■ **WORK TO COMPLETE**
When you reach the line in the listing below that contains "The width and height of the screenshot is (1484, 812).", begin returning lines exactly as written, and stop after the line that contains "Image resolution: width=1568 pixels, height=656". Return no other lines.
----
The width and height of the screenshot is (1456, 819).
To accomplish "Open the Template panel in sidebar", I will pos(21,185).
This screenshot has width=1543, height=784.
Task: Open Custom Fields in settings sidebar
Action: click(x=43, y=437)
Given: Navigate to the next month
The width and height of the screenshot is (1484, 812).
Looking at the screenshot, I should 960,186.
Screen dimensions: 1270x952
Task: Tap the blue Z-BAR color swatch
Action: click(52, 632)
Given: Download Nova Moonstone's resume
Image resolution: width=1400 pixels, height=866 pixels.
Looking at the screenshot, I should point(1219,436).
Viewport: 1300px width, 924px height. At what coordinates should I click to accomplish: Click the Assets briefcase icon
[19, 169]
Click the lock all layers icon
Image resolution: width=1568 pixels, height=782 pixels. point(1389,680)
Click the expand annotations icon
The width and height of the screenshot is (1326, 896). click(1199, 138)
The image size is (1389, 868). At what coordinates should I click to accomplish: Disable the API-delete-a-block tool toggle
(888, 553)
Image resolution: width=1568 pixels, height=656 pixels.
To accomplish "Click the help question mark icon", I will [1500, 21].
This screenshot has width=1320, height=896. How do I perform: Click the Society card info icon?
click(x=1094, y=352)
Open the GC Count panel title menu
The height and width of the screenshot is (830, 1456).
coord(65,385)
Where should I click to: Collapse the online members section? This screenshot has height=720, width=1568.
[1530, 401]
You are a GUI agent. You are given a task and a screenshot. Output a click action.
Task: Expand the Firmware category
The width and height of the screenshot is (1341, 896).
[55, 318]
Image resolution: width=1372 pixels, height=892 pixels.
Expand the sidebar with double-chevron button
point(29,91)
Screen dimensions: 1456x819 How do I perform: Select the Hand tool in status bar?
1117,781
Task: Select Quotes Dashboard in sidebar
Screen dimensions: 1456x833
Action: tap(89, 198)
----
■ **ANSWER SPACE**
The width and height of the screenshot is (1484, 812).
Looking at the screenshot, I should 960,186.
Screen dimensions: 1270x952
Task: Tap the blue Z-BAR color swatch
Action: click(52, 632)
Given: Download Nova Moonstone's resume
Image resolution: width=1400 pixels, height=866 pixels.
Looking at the screenshot, I should point(1219,436).
Viewport: 1300px width, 924px height. At what coordinates should I click to accomplish: Click the Assets briefcase icon
[19, 169]
Click the lock all layers icon
Image resolution: width=1568 pixels, height=782 pixels. point(1389,680)
Click the expand annotations icon
The width and height of the screenshot is (1326, 896). click(1199, 138)
The image size is (1389, 868). At what coordinates should I click to accomplish: Disable the API-delete-a-block tool toggle
(888, 553)
Image resolution: width=1568 pixels, height=656 pixels.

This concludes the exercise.